Martina Ulrich; Susanne Astner; Eggert Stockfleth; Joachim Röwert-Huber


Expert Rev Dermatol. 2008;3(5):557-567. 

In This Article

Abstract and Introduction


Non-melanoma skin cancer (NMSC) represents the most common cutaneous neoplasms and, in the past decade, nonsurgical treatment modalities have been established as part of the management of NMSC. Recently, novel noninvasive diagnostic modalities have been developed and, of these, reflectance confocal microscopy (RCM) offers imaging of the skin in vivo with cellular resolution. NMSCs, including basal cell carcinoma, actinic keratosis and squamous cell carcinoma, have been evaluated by RCM, and diagnostic criteria were defined.
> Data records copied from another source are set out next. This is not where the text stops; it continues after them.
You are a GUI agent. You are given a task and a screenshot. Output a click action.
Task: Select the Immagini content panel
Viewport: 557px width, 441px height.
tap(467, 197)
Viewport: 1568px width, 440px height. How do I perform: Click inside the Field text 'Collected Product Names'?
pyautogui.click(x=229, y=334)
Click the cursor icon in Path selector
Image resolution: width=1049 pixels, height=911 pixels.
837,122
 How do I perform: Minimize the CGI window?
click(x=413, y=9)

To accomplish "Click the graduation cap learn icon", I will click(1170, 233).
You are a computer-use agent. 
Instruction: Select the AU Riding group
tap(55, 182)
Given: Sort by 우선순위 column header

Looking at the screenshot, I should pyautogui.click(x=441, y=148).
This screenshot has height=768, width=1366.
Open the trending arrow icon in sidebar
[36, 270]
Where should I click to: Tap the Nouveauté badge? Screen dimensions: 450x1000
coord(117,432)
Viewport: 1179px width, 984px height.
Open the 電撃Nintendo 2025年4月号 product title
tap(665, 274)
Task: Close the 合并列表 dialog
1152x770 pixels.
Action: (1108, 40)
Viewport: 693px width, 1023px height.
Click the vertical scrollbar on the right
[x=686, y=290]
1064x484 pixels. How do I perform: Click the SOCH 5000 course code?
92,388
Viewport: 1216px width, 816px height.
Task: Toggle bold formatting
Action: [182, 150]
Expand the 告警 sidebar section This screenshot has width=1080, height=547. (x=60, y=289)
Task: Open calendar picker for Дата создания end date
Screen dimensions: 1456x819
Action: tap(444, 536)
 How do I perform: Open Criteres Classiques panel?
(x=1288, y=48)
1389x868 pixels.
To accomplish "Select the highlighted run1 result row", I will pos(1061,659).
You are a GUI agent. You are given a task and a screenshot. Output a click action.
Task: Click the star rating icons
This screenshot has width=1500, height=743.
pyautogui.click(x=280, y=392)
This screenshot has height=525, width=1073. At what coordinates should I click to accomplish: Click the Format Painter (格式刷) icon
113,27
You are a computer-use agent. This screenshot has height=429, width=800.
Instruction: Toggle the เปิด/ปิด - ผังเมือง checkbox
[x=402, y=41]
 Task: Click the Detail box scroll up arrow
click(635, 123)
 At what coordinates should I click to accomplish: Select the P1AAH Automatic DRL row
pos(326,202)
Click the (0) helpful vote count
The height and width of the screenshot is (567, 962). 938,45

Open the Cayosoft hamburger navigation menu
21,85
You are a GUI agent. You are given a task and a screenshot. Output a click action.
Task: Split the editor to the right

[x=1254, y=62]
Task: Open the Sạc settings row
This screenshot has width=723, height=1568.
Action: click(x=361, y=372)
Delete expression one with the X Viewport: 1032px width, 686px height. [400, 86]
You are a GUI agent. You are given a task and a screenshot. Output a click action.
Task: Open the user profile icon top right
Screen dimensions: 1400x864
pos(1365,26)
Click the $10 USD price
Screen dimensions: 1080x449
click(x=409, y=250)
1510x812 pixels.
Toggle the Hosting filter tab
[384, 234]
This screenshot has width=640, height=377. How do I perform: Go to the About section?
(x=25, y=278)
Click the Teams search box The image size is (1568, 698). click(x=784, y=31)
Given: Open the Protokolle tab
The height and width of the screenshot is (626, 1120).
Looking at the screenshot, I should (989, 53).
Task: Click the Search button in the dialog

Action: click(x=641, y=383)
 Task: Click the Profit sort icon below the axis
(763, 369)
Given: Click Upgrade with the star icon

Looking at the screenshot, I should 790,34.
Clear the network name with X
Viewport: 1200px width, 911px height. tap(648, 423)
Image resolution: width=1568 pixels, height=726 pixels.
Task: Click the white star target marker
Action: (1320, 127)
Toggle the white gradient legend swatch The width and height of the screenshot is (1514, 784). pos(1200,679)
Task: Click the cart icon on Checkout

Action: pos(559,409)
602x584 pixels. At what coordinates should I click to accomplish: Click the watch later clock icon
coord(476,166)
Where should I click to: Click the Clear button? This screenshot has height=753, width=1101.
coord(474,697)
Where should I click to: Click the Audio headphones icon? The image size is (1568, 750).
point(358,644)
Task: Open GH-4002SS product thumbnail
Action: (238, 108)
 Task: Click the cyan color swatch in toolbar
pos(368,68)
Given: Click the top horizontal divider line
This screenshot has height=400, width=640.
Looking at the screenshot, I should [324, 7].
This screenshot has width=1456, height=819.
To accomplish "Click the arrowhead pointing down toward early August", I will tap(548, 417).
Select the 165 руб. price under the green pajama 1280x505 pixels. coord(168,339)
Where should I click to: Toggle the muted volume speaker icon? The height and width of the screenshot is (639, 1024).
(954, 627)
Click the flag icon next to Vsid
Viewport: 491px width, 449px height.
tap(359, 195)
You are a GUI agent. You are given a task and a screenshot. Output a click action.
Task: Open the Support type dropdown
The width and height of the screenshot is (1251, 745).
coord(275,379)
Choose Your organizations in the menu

By correlation with routine histology sections and in comparison with normal skin, RCM showed high sensitivity and specificity values. RCM allows the noninvasive evaluation of a variety of skin conditions, including NMSC. RCM may aid in the diagnosis and differential diagnosis of NMSC, as well as in monitoring of treatment response to topical treatment modalities. Therefore, RCM appears to be a promising diagnostic tool with many possible applications in dermatology.


The differential diagnosis of inflammatory and neoplastic skin disorders may often be obtained based on clinical examination, since abnormal skin findings are readily amenable to visual inspection. However, the differential diagnosis may be broad and biopsy with subsequent histology is often performed for confirmation. Therefore, histology remains the current diagnostic 'gold standard' in dermatology. Skin cancer biopsies are routinely performed for accurate diagnostic classification and optimized tumor management.

However, skin biopsies may be associated with significant disadvantages as the procedure itself is invasive, thereby leading to pain and scar formation. Histological processing and staining induce irreversible tissue alterations and may ultimately result in artefacts. A histological evaluation per-definition precludes an in vivo examination and does not permit repeated evaluations over time. Following initial diagnosis by biopsy, a second surgical procedure is often required for complete removal of the lesion.

In the past decades, a number of adjunct diagnostic techniques have been introduced in dermatology, including, among others, dermoscopy, high-frequency ultrasound and optical coherence tomography. These modalities allow the noninvasive evaluation of skin with differences in penetration depth and resolution, but do not visualize cellular details. Recently, reflectance confocal microscopy (RCM) has been evaluated for a variety of inflammatory and neoplastic skin conditions. In contrast to other noninvasive imaging techniques, RCM allows the assessment of cellular details and microstructures of the skin with a resolution comparable to routine histology sections. Herein, we present an overview of RCM with special regard to non-melanoma skin cancer (NMSC).